Lösung: Nach dem Tod des Vasallen erhält der Nachfolger das Benefizium als Prekarie von der Kirche, im Sinne von 'precariae verbo regis' (Vergabungen auf königlichen Befehl); im Gegensatz zur Vergabe anderer Kirchengüter.
- Schritt
Die Vasallenzahl zwischen Rhein und Loire steigt stark an; besonders die der Vasallen des Hausmeiers und die der Königsvasallen, die oft mit Benefizien auf Lebenszeit ausgestattet waren. Dieser Brauch verbreitet sich: In manchen Regionen wird ab Mitte des 8. Jh's eine 'divisio' für die Kirche(n) zur Pflicht. Zur Kirchenentschädigung wurde vom Hausmeier Pippin III. (741-751) der Kirchenzehnten eingeführt.
- Schritt
Es kommt zur direkten Leihe von Gütern des Hausmeiers und des Königs an Vasallen.
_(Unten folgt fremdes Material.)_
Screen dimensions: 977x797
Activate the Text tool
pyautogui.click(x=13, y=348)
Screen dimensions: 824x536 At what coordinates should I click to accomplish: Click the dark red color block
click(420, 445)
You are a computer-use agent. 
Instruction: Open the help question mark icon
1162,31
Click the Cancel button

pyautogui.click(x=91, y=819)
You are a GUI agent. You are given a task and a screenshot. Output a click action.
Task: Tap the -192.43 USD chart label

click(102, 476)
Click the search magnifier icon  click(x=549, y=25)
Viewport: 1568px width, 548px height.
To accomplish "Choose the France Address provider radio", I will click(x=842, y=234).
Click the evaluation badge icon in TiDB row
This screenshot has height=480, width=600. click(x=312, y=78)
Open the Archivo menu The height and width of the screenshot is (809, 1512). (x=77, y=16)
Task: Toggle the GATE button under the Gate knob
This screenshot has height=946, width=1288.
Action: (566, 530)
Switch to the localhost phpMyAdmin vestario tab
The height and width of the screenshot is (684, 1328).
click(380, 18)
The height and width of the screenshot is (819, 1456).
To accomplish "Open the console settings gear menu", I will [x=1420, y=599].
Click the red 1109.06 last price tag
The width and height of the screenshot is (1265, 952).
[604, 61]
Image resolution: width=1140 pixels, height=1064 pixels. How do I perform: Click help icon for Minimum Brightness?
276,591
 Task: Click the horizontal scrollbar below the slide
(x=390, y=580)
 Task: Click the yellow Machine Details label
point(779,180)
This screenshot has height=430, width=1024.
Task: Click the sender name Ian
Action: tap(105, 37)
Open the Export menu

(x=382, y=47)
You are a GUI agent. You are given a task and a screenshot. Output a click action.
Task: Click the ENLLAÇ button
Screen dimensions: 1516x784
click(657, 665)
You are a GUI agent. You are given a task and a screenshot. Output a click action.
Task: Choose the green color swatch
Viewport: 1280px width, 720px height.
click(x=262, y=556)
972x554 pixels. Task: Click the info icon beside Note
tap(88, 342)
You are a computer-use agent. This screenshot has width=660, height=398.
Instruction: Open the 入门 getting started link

Die Verpflichtung, das Gut gleichzeitig in Prekarie zu haben, fällt weg.
Rangerhöhung der Vasallen
Noch im 7. Jh. war der sich kommendierende Vasall noch ein freier Mann von niederem sozialem Rang.
Mit den Karolingern, die große Benefizien unter ihren Vasallen verteilten, wurden nun auch Angehörige oberer sozialer Ränge (Aristokratie) zu Vasallen. So z.B. Grafen (Vertreter der öffentlichen Gewalt). Ein großes Benefizium ermöglicht dem Vasallen, seinerseits Vasallen zu unterhalten. Die Königsvasallen hatten gute Aussichten auf ein Benefizium und genossen hohes Ansehen. Sie leisten ihren Eid direkt in die Hände des missi dominici; alle anderen in die Hände des Grafen. Hierdurch schafft der König überall im Reich 'Kolonien'. Diese Politik wurde vor allem in neu unterworfenen Gebieten (z.B. Aquitanien, Bayern, Italien) betrieben.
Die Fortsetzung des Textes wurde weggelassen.